GPA: A Better Way of Looking at Glaucoma

Nathan Radcliffe, MD

Traditionally, visual field assessment has required testing the patient, then comparing his results to a normative database. In the past, we often defined patients as having glaucoma when their visual field test was outside normal limits. But, as we all know, some patients have stellar visual field performance while others do not. In some situations, it may not be appropriate to compare a patient to a group of "normal" patients. Ideally, you should be able to compare that patient to his previous performance.

With the aid of Guided Progression Analysis (GPA) software from Carl Zeiss Meditec, we are finally able to address glaucoma in an ideal manner by evaluating it as a disease of change. More precisely, glaucoma is a disease of deterioration — of either visual function or of retinal nerve fiber tissue. The best way to manage glaucoma is to determine the rate at which the disease is changing — either functionally or structurally. Carl Zeiss Meditec has given us tools to evaluate change from both standpoints, using the same GPA language to evaluate perimetry with the Humphrey Field Analyzer (HFA), OCT and nerve fiber polarimetery.

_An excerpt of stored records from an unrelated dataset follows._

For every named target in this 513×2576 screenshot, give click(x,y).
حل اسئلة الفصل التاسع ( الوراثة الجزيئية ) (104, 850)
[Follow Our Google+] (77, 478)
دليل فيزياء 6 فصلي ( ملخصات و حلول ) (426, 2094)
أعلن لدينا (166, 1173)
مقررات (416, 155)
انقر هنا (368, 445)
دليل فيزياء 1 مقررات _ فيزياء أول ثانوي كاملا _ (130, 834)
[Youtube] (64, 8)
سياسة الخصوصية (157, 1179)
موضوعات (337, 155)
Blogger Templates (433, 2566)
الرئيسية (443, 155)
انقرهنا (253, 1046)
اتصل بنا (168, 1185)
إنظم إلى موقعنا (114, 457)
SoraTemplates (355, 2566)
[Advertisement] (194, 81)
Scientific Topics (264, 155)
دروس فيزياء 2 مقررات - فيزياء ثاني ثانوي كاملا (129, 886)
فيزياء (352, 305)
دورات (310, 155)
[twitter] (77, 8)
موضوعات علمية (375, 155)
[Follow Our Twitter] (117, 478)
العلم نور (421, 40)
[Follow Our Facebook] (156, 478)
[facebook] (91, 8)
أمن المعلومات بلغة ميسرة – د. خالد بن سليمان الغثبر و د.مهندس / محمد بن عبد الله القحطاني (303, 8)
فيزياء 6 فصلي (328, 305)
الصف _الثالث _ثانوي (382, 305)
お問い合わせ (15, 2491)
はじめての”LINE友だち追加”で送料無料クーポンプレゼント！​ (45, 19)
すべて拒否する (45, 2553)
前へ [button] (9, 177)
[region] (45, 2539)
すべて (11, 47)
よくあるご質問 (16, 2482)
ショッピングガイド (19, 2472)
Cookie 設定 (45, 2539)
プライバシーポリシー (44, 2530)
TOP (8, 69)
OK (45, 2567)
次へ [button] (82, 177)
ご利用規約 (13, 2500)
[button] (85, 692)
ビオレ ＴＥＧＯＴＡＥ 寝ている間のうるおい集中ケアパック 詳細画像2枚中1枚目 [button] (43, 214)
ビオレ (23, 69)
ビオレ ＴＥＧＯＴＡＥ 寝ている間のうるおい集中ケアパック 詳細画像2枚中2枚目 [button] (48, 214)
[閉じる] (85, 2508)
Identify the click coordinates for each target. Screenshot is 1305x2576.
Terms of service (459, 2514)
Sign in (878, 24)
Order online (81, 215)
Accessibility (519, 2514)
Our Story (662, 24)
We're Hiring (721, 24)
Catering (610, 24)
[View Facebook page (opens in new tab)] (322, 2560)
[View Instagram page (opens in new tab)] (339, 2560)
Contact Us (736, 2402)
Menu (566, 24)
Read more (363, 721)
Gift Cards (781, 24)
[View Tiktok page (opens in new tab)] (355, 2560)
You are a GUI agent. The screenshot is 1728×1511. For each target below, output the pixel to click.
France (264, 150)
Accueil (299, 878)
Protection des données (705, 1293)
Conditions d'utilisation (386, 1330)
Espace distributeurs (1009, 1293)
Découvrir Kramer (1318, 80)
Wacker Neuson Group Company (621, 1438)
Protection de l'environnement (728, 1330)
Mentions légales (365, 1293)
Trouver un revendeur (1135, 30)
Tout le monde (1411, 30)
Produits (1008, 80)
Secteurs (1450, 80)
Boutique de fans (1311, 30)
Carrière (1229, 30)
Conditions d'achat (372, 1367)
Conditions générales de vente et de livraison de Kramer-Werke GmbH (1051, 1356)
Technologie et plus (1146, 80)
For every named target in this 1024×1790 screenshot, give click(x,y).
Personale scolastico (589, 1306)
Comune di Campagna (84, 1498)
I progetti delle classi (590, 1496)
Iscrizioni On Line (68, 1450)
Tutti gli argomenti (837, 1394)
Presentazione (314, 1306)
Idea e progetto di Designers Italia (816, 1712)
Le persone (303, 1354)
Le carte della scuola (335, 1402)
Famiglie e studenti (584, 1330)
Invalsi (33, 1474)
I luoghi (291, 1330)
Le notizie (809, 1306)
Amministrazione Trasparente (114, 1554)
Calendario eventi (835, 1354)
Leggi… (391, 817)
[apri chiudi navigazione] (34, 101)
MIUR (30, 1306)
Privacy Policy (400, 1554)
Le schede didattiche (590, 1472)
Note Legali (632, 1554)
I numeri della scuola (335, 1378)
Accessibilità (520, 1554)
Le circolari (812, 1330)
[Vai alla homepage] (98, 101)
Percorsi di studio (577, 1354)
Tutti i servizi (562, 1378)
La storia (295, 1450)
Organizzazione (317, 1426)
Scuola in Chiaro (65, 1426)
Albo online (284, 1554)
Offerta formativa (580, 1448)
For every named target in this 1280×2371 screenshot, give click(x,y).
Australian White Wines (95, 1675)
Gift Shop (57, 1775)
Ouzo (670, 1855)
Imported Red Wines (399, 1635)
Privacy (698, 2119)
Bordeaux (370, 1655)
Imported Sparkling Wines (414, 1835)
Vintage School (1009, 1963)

We know there's a great deal of fluctuation inherent in glaucoma. There's fluctuation of intraocular pressure, of visual field performance, and to some extent, fluctuation (or noise) in some of the imaging test values. Glaucoma specialists minor in statistics; we know that one way to overcome fluctuation is to increase the rate at which we sample.

My strategy for detecting change, whether structural or functional, is to make multiple assessments. I begin by conducting two baseline visual field tests within a short time interval — anywhere between 6 weeks and 3 months of initial diagnosis. On average, I obtain two perimetric evaluations a year. There are patients at higher risk of progression and I assess them more frequently; likewise I assess stable patients less frequently.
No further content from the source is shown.